(Items listed in a dataset)
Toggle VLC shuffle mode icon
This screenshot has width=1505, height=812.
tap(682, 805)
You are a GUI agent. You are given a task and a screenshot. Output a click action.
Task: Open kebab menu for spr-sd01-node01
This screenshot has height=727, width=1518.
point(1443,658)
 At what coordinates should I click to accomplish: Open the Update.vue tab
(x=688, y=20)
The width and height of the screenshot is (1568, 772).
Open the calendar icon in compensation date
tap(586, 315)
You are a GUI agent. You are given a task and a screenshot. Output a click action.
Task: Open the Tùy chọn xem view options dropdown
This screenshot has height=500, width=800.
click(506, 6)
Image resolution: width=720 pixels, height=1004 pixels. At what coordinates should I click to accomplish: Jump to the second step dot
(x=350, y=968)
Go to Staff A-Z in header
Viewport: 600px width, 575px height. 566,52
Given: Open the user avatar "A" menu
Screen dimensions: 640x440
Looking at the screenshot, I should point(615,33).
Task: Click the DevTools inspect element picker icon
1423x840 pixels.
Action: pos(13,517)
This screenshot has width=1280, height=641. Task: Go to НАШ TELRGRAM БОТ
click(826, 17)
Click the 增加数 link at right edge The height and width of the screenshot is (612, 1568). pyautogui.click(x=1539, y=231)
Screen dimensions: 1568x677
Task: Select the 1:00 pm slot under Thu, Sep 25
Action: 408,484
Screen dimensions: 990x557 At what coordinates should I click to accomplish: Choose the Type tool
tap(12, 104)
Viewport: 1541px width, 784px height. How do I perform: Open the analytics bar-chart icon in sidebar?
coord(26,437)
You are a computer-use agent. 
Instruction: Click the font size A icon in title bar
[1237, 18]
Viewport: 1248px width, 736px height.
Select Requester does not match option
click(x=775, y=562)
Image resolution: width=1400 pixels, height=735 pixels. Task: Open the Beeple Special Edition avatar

● **PROBLEM DESCRIPTION**
Could you write out again every line from the one containing "Viewport: 1541px width, 784px" through the last line above, requests included, multiplying each coordinate in the answers by 1.4 and rounding it to a whole number with halves rounded up?

● **TASK SOLUTION**
Viewport: 1541px width, 784px height. How do I perform: Open the analytics bar-chart icon in sidebar?
coord(36,612)
You are a computer-use agent. 
Instruction: Click the font size A icon in title bar
[1732, 25]
Viewport: 1248px width, 736px height.
Select Requester does not match option
click(x=1085, y=787)
Image resolution: width=1400 pixels, height=735 pixels. Task: Open the Beeple Special Edition avatar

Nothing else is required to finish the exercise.